(Saved data entries)
>>>>>

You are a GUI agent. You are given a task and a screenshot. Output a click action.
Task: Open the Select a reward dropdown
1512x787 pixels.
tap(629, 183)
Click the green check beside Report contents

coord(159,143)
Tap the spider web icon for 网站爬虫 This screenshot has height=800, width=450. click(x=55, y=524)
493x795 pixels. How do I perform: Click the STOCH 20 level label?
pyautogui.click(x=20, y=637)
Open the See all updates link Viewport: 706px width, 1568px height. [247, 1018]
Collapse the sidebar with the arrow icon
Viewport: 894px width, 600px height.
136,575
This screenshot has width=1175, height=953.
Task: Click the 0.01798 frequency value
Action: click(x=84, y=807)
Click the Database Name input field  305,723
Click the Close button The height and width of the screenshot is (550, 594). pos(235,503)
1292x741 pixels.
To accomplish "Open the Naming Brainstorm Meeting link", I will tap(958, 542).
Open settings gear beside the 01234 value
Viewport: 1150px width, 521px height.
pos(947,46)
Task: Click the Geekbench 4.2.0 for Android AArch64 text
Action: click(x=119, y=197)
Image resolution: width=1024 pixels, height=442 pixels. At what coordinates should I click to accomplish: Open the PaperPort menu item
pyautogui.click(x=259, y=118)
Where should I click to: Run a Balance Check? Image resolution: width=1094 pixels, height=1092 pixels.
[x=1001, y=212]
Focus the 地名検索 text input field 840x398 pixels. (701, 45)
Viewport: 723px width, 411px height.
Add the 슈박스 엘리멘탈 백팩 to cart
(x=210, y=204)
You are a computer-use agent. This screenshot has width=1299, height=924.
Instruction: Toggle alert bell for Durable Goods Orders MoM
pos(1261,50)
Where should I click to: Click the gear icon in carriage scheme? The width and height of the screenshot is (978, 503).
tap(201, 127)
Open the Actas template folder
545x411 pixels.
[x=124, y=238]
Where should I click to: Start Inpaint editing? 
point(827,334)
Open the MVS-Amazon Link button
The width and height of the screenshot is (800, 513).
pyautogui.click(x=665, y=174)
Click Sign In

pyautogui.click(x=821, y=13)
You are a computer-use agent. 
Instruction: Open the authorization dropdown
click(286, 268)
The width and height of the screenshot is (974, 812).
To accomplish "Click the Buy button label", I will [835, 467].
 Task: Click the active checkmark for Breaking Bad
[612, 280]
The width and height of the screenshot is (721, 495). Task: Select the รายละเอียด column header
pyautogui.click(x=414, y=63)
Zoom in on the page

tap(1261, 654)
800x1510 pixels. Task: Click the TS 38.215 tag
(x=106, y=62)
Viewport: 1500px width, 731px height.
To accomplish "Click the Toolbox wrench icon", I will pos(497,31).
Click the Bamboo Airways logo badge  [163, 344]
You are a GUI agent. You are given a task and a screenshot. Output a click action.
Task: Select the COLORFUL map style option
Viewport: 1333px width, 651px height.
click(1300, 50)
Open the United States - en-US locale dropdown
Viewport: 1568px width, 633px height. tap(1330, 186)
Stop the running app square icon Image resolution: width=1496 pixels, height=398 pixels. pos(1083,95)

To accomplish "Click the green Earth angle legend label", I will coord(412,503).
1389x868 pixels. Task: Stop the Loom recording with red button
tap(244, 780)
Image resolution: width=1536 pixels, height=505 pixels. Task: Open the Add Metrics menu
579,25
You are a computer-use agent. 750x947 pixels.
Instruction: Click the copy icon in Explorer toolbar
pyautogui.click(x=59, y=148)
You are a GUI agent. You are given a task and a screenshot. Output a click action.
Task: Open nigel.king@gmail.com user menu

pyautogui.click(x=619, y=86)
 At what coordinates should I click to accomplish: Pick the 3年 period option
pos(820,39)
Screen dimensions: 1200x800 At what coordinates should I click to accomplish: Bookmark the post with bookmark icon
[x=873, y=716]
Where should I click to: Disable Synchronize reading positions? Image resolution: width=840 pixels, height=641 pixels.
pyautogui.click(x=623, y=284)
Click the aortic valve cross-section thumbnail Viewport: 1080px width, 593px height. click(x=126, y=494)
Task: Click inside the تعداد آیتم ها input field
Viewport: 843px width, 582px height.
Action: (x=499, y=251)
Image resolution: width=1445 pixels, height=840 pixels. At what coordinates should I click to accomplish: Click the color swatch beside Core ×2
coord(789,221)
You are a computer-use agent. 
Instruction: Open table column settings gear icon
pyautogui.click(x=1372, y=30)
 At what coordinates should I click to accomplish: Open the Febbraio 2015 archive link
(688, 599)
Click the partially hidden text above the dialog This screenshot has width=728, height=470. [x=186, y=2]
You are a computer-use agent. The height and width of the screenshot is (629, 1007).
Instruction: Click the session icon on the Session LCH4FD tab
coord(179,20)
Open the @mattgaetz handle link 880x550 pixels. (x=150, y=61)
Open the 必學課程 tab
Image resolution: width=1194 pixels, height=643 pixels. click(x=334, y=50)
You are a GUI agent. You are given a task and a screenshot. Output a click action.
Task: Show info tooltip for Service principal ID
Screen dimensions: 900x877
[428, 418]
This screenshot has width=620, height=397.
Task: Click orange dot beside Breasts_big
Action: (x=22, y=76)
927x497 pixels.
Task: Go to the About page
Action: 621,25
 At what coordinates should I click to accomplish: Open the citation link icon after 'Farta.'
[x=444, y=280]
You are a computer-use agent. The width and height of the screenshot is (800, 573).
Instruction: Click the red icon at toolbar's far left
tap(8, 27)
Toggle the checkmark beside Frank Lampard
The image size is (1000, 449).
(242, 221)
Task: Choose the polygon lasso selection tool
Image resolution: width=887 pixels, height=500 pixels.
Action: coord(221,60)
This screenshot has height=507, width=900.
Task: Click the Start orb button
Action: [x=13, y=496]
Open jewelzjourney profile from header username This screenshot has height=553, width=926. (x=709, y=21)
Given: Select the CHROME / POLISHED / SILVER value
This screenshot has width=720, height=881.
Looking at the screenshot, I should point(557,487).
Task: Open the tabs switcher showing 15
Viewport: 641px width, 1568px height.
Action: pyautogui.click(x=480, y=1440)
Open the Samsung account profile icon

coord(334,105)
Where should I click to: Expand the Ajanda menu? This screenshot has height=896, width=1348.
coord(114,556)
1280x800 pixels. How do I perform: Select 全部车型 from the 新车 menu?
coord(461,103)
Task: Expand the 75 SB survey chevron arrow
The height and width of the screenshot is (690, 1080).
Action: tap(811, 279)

<<<<<

[Assignment]
Your answer must consist solely of the lines above between the line holding "Viewport: 1500px width, 731px height." and the line holding "You are a computer-use agent. 750x947 pixels.", inclusive, copied exactly.

[Solution below]
Viewport: 1500px width, 731px height.
To accomplish "Click the Toolbox wrench icon", I will pos(497,31).
Click the Bamboo Airways logo badge  [163, 344]
You are a GUI agent. You are given a task and a screenshot. Output a click action.
Task: Select the COLORFUL map style option
Viewport: 1333px width, 651px height.
click(1300, 50)
Open the United States - en-US locale dropdown
Viewport: 1568px width, 633px height. tap(1330, 186)
Stop the running app square icon Image resolution: width=1496 pixels, height=398 pixels. pos(1083,95)

To accomplish "Click the green Earth angle legend label", I will coord(412,503).
1389x868 pixels. Task: Stop the Loom recording with red button
tap(244, 780)
Image resolution: width=1536 pixels, height=505 pixels. Task: Open the Add Metrics menu
579,25
You are a computer-use agent. 750x947 pixels.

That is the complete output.